Internally, FFTW's MPI transform algorithms work by first computing
transforms of the data local to each process, then by globally
@emph{transposing} the data in some fashion to redistribute the data
among the processes, transforming the new data local to each process,
and transposing back. For example, a two-dimensional @code{n0} by
@code{n1} array, distributed across the @code{n0} dimension, is
transformd by: (i) transforming the @code{n1} dimension, which are
local to each process; (ii) transposing to an @code{n1} by @code{n0}
array, distributed across the @code{n1} dimension; (iii) transforming
the @code{n0} dimension, which is now local to each process; (iv)
transposing back.
@cindex transpose
However, in many applications it is acceptable to compute a
multidimensional DFT whose results are produced in transposed order
(e.g., @code{n1} by @code{n0} in two dimensions). This provides a
significant performance advantage, because it means that the final
transposition step can be omitted. FFTW supports this optimization,
which you specify by passing the flag @code{FFTW_MPI_TRANSPOSED_OUT}
to the planner routines. To compute the inverse transform of
transposed output, you specify @code{FFTW_MPI_TRANSPOSED_IN} to tell
it that the input is transposed. In this section, we explain how to
interpret the output format of such a transform.
@ctindex FFTW_MPI_TRANSPOSED_OUT
@ctindex FFTW_MPI_TRANSPOSED_IN
Suppose you have are transforming multi-dimensional data with (at
least two) dimensions @ndims{}. As always, it is distributed along
the first dimension @dimk{0}. Now, if we compute its DFT with the
@code{FFTW_MPI_TRANSPOSED_OUT} flag, the resulting output data are stored
with the first @emph{two} dimensions transposed: @ndimstrans{},
distributed along the @dimk{1} dimension. Conversely, if we take the
@ndimstrans{} data and transform it with the
@code{FFTW_MPI_TRANSPOSED_IN} flag, then the format goes back to the
original @ndims{} array.
There are two ways to find the portion of the transposed array that
resides on the current process. First, you can simply call the
appropriate @samp{local_size} function, passing @ndimstrans{} (the
transposed dimensions). This would mean calling the @samp{local_size}
function twice, once for the transposed and once for the
non-transposed dimensions. Alternatively, you can call one of the
@samp{local_size_transposed} functions, which returns both the
non-transposed and transposed data distribution from a single call.

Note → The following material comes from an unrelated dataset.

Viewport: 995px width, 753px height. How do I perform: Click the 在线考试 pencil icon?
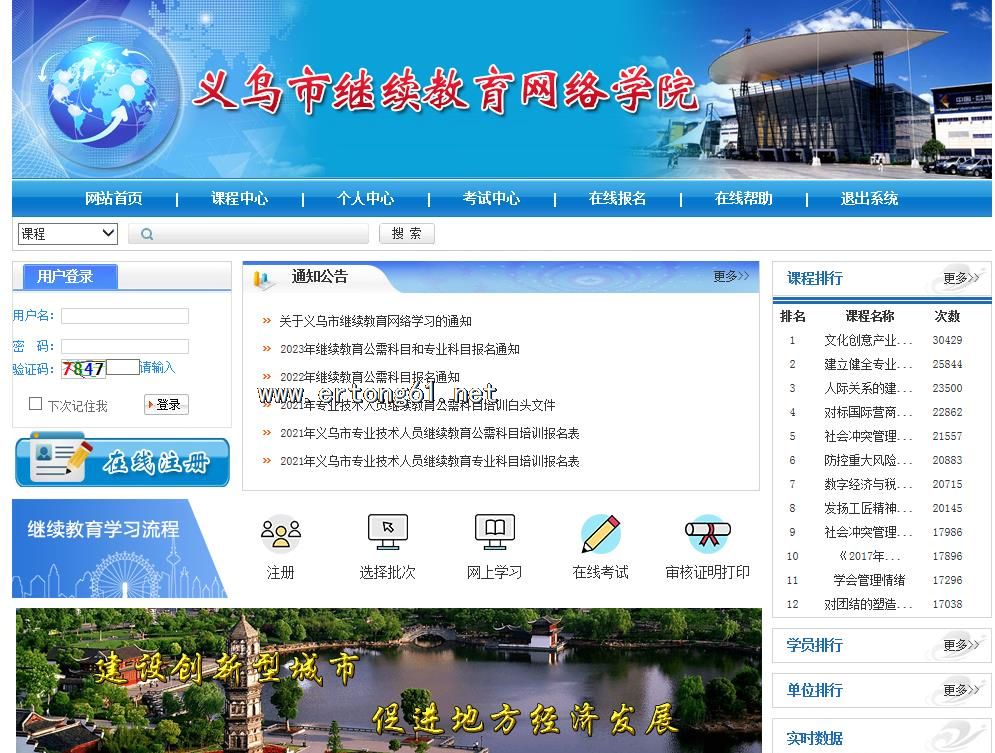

For example, for a 3d transform with transposed output (or input), you
might call:
@example
ptrdiff_t fftw_mpi_local_size_3d_transposed(
ptrdiff_t n0, ptrdiff_t n1, ptrdiff_t n2, MPI_Comm comm,
ptrdiff_t *local_n0, ptrdiff_t *local_0_start,
ptrdiff_t *local_n1, ptrdiff_t *local_1_start);
@end example
@findex fftw_mpi_local_size_3d_transposed
Here, @code{local_n0} and @code{local_0_start} give the size and
starting index of the @code{n0} dimension for the
@emph{non}-transposed data, as in the previous sections. For
@emph{transposed} data (e.g. the output for
@code{FFTW_MPI_TRANSPOSED_OUT}), @code{local_n1} and
@code{local_1_start} give the size and starting index of the @code{n1}
dimension, which is the first dimension of the transposed data
(@code{n1} by @code{n0} by @code{n2}).
(Note that @code{FFTW_MPI_TRANSPOSED_IN} is completely equivalent to
performing @code{FFTW_MPI_TRANSPOSED_OUT} and passing the first two
dimensions to the planner in reverse order, or vice versa. If you
pass @emph{both} the @code{FFTW_MPI_TRANSPOSED_IN} and
@code{FFTW_MPI_TRANSPOSED_OUT} flags, it is equivalent to swapping the
first two dimensions passed to the planner and passing @emph{neither}
flag.)
@node One-dimensional distributions, , Transposed distributions, MPI Data Distribution
@subsection One-dimensional distributions
For one-dimensional distributed DFTs using FFTW, matters are slightly
more complicated because the data distribution is more closely tied to
how the algorithm works. In particular, you can no longer pass an
arbitrary block size and must accept FFTW's default; also, the block
sizes may be different for input and output. Also, the data
distribution depends on the flags and transform direction, in order
for forward and backward transforms to work correctly.
@example
ptrdiff_t fftw_mpi_local_size_1d(ptrdiff_t n0, MPI_Comm comm,
int sign, unsigned flags,
ptrdiff_t *local_ni, ptrdiff_t *local_i_start,
ptrdiff_t *local_no, ptrdiff_t *local_o_start);
@end example
@findex fftw_mpi_local_size_1d
This function computes the data distribution for a 1d transform of
size @code{n0} with the given transform @code{sign} and @code{flags}.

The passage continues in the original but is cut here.